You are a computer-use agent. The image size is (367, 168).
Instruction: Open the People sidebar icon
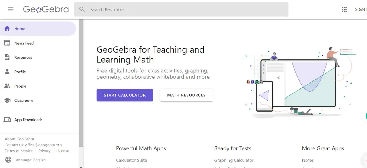pyautogui.click(x=7, y=86)
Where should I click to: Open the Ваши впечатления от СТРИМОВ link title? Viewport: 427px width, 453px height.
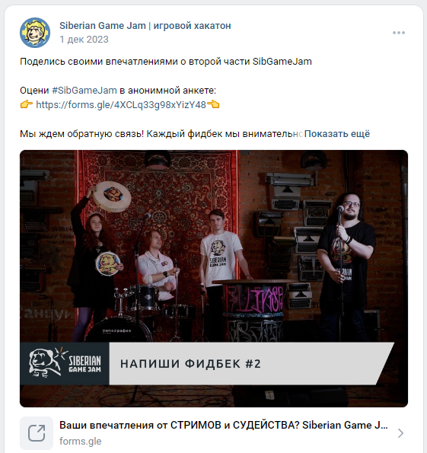tap(223, 425)
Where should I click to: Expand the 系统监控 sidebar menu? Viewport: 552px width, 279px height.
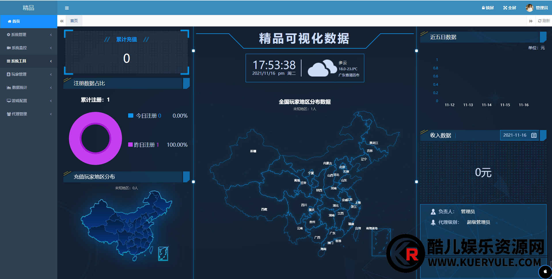coord(29,48)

+ + + +

[What is required] The output must match, line for line, the span from the line containing "Instruction: Open the People sidebar icon" through the end of the data, with the pictures removed.

[Response]
Instruction: Open the People sidebar icon
pyautogui.click(x=7, y=86)
Where should I click to: Open the Ваши впечатления от СТРИМОВ link title? Viewport: 427px width, 453px height.
tap(223, 425)
Where should I click to: Expand the 系统监控 sidebar menu? Viewport: 552px width, 279px height.
coord(29,48)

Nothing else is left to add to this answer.